Наталья Галкина - Табернакль
Поставлена, как рупор, веха, а по волнам и по морям -
расстрелов гибельное эхо да осыпи могильных ям.
В самоубийцу-скорпиона державе вздумалось играть.
Ей время жить сегодня оно, настало время умирать.
Да что же убивать так любо?! особо любо ни за что.
Д в е н а д ц а т ь блоковских, как зубы драконьи: тысяча, сам-сто.
Форт “Павел Первый” взят простором, взлетать на воздух – тяжкий труд;
лихие игрецы с “Авроры” его по пьянке подорвут.
Прощайтесь с фортом-великаном, со ставшим черепом челом.
На сутки остров стал вулканом, убийцей, камнепадом, злом.
Окошки выбиты в округе, летят осколки, валуны,
бушует пламя в адском круге себе объявленной войны.
Остатки альфы и омеги побиты камнем и огнем.
Всю ночь на дальнем финском бреге светло от зарева, как днем.
Чуть-чуть позвякивают стекла в прибрежных дачах Териок,
а на Васильевском издрогла душа, и весь Рамбов из дрог…
Вой, грохот, рев, удушье пыли, гул, стон деревьев вековых.
И тихо разве что в могиле в двух милях от Пороховых.
Я читала, сосновые иглы падали на стол и на строчки, и когда меня позвали из дома, я успела закрыть зеленую папку, похожую на морскую волну, и встать из-за стола.
Глава двадцать пятая
Никто трубку не берет, никто мне не пишет. – Летом в городе. – Инвалид и цыганка. – Тетушка и племянник. – “Как проехать в Темников?” – Видение в Ломанском переулке. – Случайная встреча с Орловым. – Офорт Цельхерта. – “Что такое табернакль?” – “Едем ко мне!” – Чудовские слезки.

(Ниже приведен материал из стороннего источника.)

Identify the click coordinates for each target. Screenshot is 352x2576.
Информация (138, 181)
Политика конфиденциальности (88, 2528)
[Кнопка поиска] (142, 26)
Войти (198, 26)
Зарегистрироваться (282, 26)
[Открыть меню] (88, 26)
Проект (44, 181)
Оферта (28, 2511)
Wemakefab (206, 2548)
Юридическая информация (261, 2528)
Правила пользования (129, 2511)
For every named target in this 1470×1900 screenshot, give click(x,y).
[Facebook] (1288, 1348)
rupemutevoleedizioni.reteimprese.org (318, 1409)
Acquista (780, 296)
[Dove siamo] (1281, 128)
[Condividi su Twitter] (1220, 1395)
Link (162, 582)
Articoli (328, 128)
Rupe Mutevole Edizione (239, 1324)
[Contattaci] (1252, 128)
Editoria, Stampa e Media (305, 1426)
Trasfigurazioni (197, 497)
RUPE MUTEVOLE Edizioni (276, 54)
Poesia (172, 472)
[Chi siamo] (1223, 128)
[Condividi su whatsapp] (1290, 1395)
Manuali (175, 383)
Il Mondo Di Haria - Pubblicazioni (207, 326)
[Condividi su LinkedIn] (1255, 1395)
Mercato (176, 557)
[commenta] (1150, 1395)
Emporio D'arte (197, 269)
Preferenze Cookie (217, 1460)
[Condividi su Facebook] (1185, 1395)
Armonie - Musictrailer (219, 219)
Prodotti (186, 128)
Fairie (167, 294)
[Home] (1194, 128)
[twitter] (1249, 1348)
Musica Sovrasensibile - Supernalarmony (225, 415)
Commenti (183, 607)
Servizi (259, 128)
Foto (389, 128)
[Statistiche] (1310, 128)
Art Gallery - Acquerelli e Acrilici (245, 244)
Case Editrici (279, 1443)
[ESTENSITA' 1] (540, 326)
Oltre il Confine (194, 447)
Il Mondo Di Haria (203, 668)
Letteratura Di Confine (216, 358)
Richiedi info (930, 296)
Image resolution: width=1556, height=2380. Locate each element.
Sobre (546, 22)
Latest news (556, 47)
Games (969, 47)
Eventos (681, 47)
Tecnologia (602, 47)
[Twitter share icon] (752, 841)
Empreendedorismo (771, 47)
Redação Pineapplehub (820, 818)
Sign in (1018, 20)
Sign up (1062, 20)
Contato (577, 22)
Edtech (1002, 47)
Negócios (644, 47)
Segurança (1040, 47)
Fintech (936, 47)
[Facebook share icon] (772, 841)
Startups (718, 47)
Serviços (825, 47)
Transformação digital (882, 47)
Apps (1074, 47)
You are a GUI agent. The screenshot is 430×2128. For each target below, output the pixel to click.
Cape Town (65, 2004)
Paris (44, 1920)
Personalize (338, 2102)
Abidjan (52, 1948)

Некая пауза, житийная лакуна настигла меня внезапно в середине лета. Кому я ни звонила, никто не брал трубку, мой телефон тоже молчал, оба они безмолвствовали, собеседники пребывали вне зоны доступа, пуст был мой почтовый ящик у калитки, всеми забыт был мой э-мейл, все затерялись в лете; тщетно набирала я письма, почтовый демон возвращал их, как заведенный.
Очередная поездка в город составилась из препятствий, ожиданий на остановках, сбоев, закрытых дверей, незапланированных маршрутов. Я шла по Большой Конюшенной и думала о Мариинском приюте, о том, что все дети, лежавшие в нашей клинике, выросли, я не смогла бы узнать их на улице, мне ничего о них не известно и никогда известно не будет. У деревянного коридорчика импровизированного прохода вдоль вставшего на вечный ремонт ДЛТ (ну, если не на вечный, то хотя бы до десятилетия, когда озабоченные житейскими неурядицами горожане забудут эти три буквы навсегда) увидела я странную пару.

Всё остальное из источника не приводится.